Used to maintain patency of malignant esophageal strictures and/or to seal tracheoesophageal fistula.

The Esophageal Z-Stent with Dua Anti-Reflux Valve is a nonsterile, disposable device, used to maintain patency of malignant esophageal strictures and/or to seal tracheoesophageal fistula. The product line includes Coated Metal Expandable stents in varying lengths and components to facilitate stent delivery.

The provided text describes a 510(k) premarket notification for a medical device modification, specifically the Esophageal Z-Stent with Dua Anti-Reflux Valve (K011591). It outlines the device description, intended use, classification, and substantial equivalence to predicate devices. However, the document does not contain a detailed study description with specific acceptance criteria and detailed performance results in the format requested.

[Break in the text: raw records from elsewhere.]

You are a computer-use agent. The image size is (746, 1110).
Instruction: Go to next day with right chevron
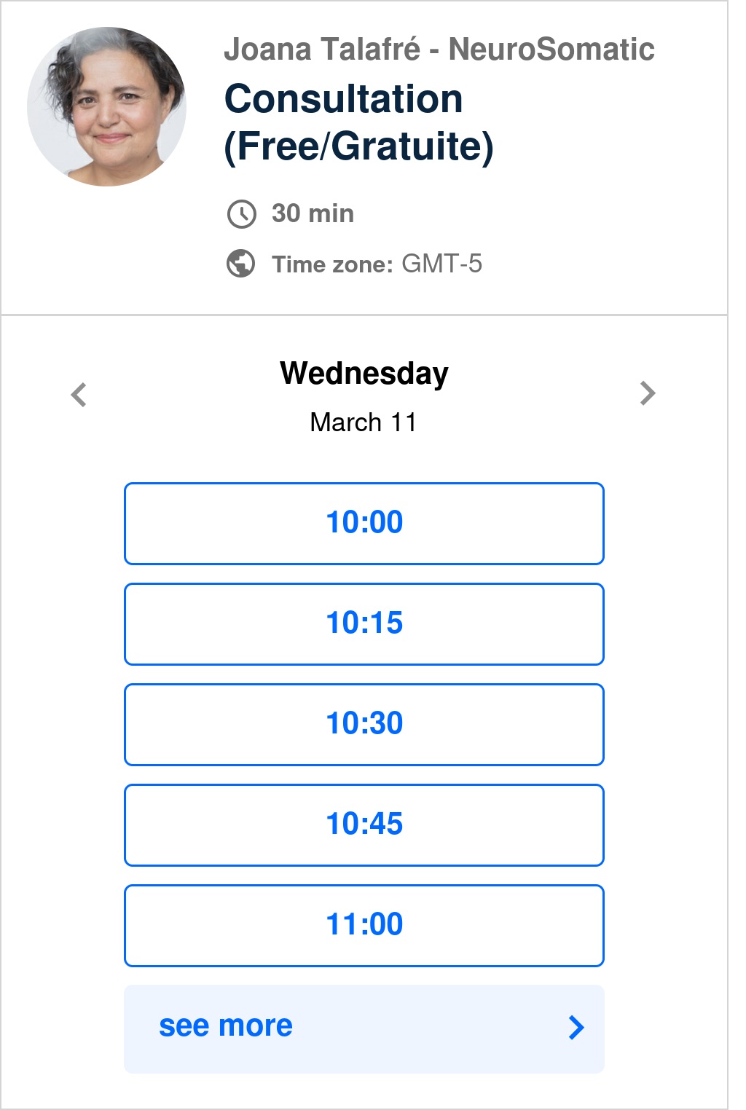648,393
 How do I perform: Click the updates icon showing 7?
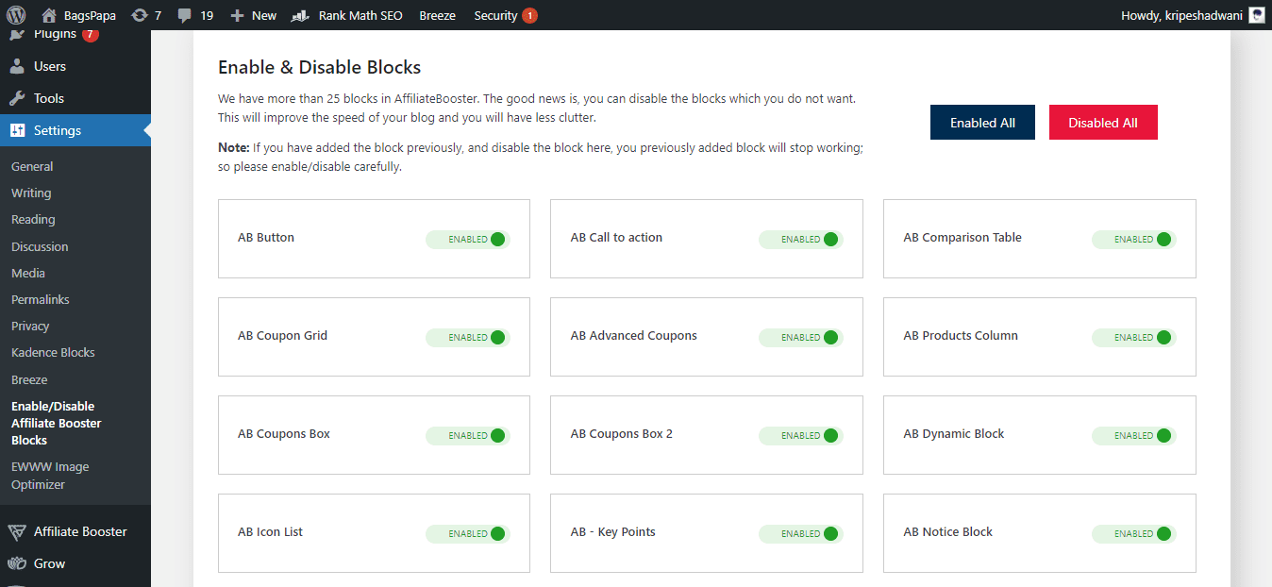140,15
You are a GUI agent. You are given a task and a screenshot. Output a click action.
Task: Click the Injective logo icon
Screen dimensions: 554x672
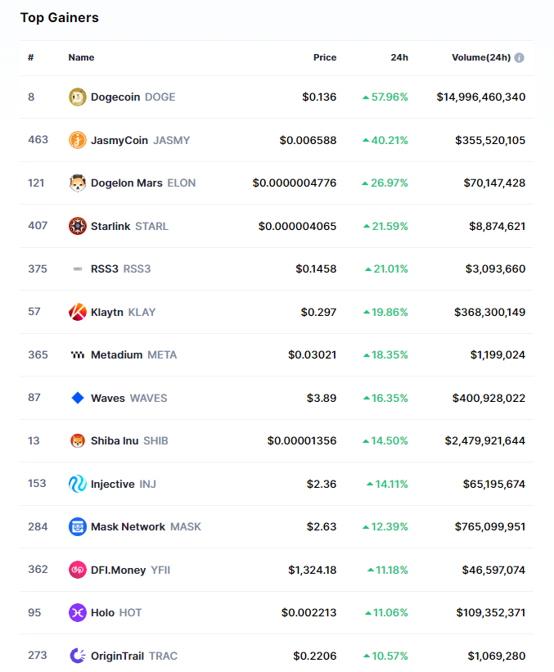coord(78,484)
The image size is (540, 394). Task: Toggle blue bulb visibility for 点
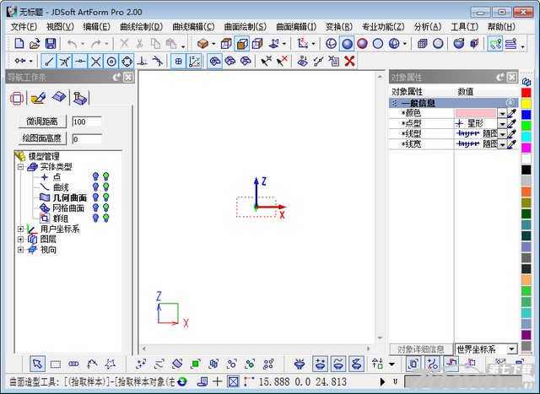95,176
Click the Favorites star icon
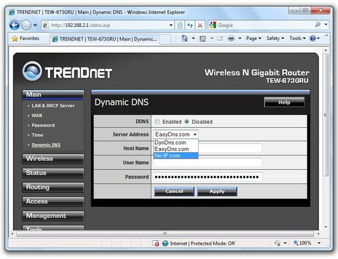338x259 pixels. click(15, 39)
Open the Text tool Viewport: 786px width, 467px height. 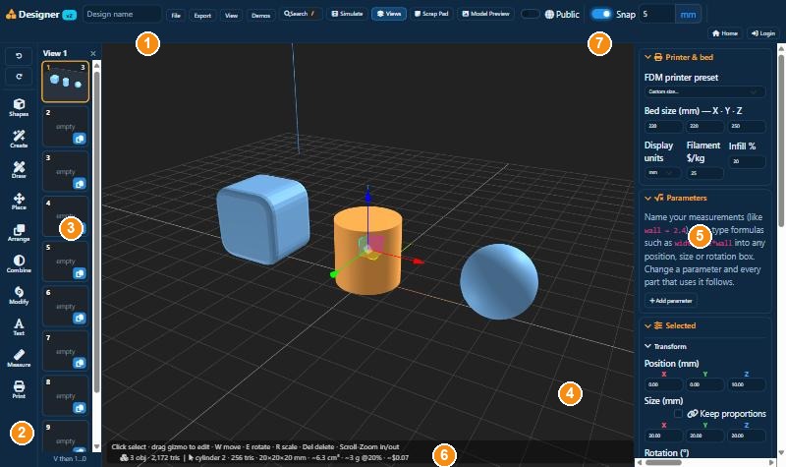pos(19,326)
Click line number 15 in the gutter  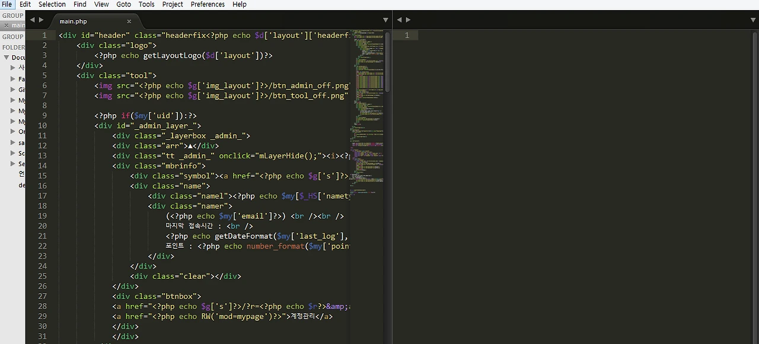click(42, 176)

The document mentions that "visual, dimensional and functional testing to ensure the performance and design integrity of this product line was conducted. All results obtained during our Design Verification and Validation met our predetermined acceptance criteria for this product line." However, it does not provide the specific "predetermined acceptance criteria" or the "results obtained" in a quantitative or qualitative manner that would allow for a table of performance vs. acceptance criteria.

Therefore, I cannot fill out the requested table or provide specific details for points 1-9 as the information is not present in the provided text. The submission focuses on demonstrating substantial equivalence to predicate devices based on technological characteristics, materials, and intended use, rather than presenting a standalone clinical or performance study with detailed acceptance criteria and performance metrics.

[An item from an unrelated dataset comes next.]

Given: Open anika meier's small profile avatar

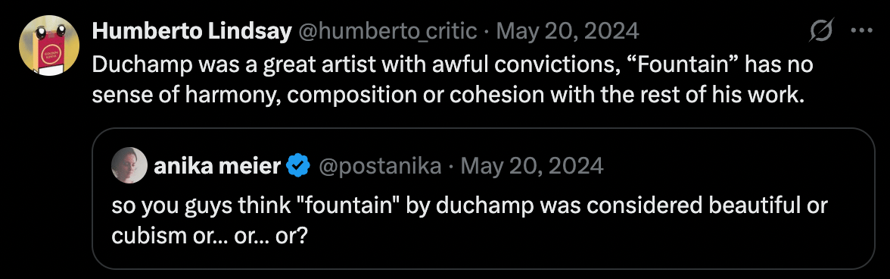Looking at the screenshot, I should click(130, 165).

Specifically, the following information is not available in the provided text:

1. A table of acceptance criteria and the reported device performance: While it states that "All results obtained during our Design Verification and Validation met our predetermined acceptance criteria," the document does not list these criteria or the specific results.
2. Sample size used for the test set and the data provenance: No information on a specific test set, its size, or origin is provided.
3. Number of experts used to establish the ground truth for the test set and their qualifications: Not applicable as a specific test set is not detailed.
4. Adjudication method for the test set: Not applicable.
5. If a multi reader multi case (MRMC) comparative effectiveness study was done: No such study is mentioned. The device is not an AI/imaging device where MRMC studies are typically performed.
6. If a standalone (i.e. algorithm only without human-in-the loop performance) was done: Not applicable, as this is a physical medical device, not an algorithm.
7. The type of ground truth used: Not applicable, as no clinical study with a ground truth assessment is described.
8. The sample size for the training set: Not applicable, as this is not an AI/machine learning device.
9. How the ground truth for the training set was established: Not applicable.

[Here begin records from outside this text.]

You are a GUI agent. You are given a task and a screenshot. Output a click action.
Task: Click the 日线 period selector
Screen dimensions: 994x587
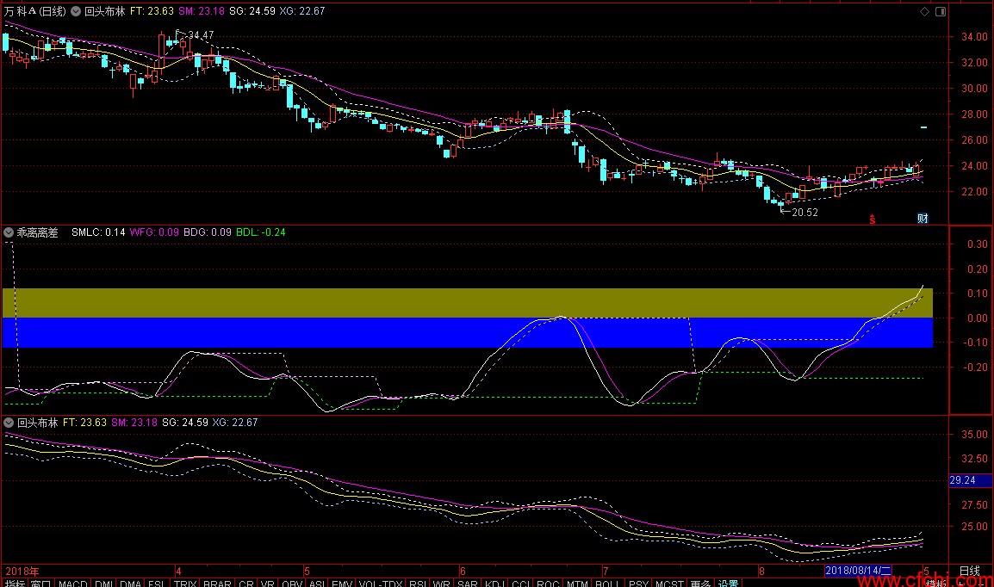969,571
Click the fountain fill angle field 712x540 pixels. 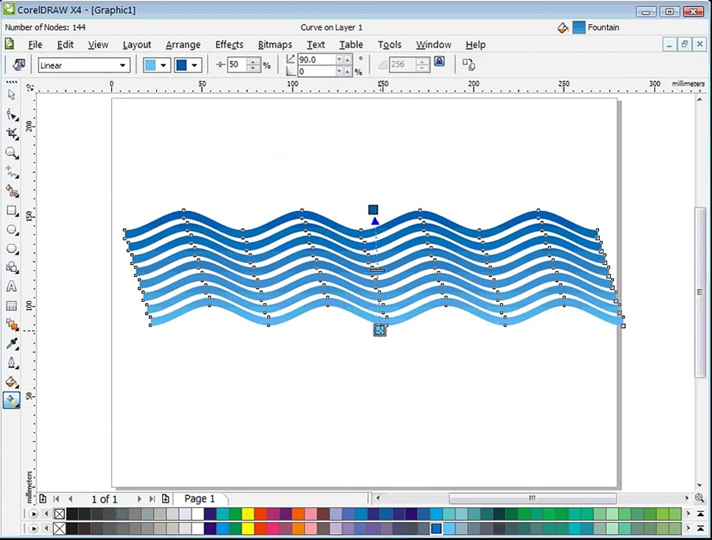click(316, 60)
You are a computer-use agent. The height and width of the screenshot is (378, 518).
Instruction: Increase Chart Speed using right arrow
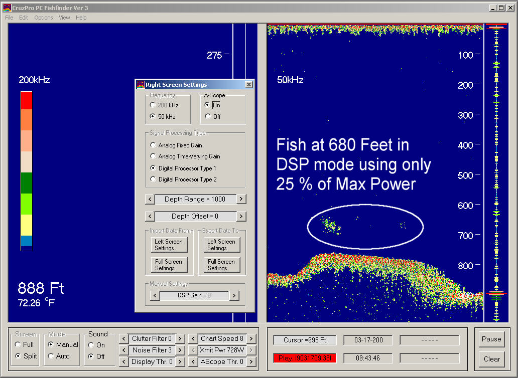251,339
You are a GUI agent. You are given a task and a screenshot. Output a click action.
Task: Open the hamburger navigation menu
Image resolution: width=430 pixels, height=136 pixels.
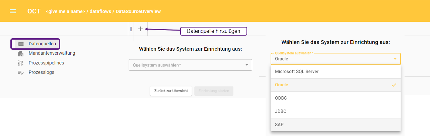click(13, 11)
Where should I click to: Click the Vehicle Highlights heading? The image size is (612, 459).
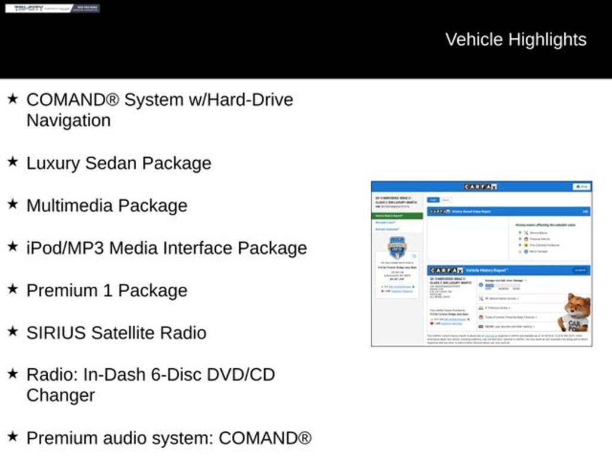point(515,39)
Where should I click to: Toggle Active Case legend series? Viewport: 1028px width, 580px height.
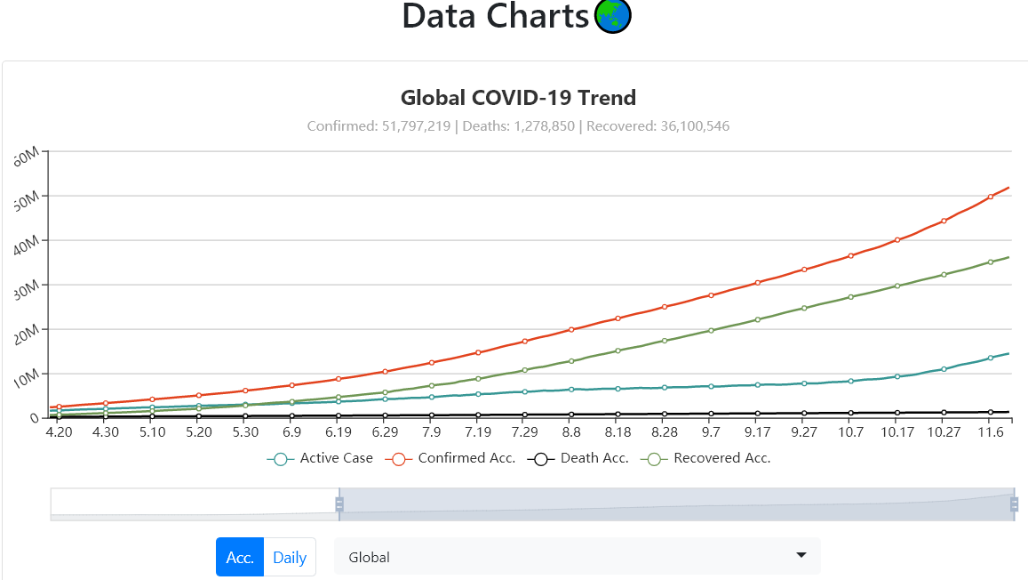[x=320, y=459]
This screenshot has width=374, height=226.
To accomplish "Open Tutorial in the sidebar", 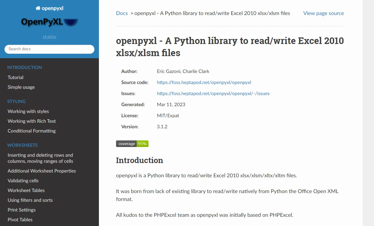I will click(16, 77).
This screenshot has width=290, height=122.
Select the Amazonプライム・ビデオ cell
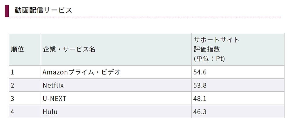pyautogui.click(x=81, y=72)
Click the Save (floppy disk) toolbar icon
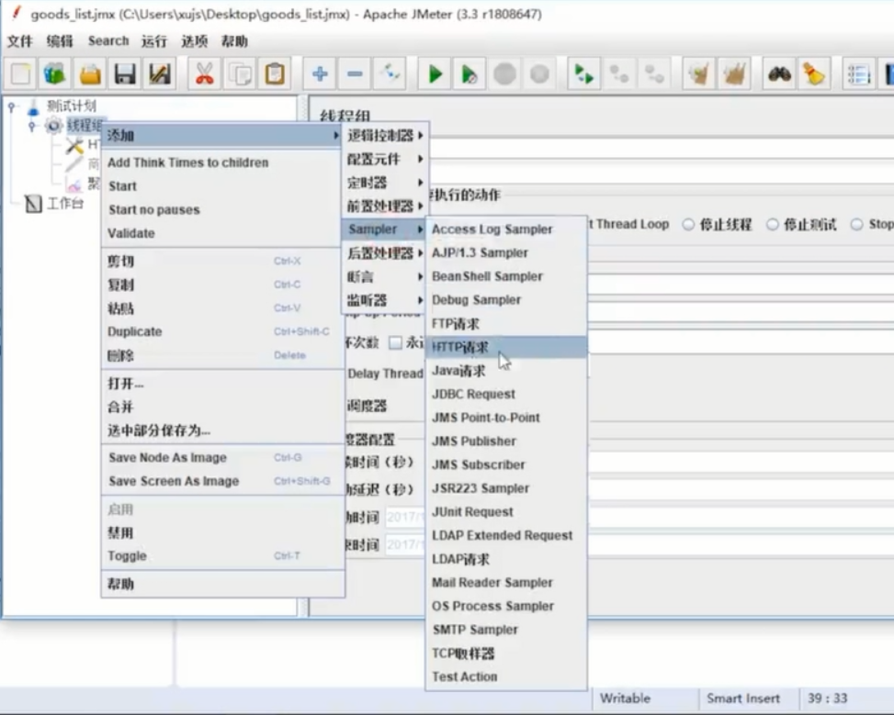 pyautogui.click(x=125, y=74)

The document emphasizes a design control, risk analysis, and design verification/validation process, stating that these activities were conducted according to internal procedures and 21 CFR § 820.30. This process confirmed the device's performance requirements and identified/mitigated risks. The biocompatibility was established through "an extensive history of use in similar patient contacting medical devices and as applicable biocompatibility test results," but no specifics are given.

In summary, the provided document is a regulatory submission demonstrating substantial equivalence, not a detailed performance study with quantifiable acceptance criteria and results.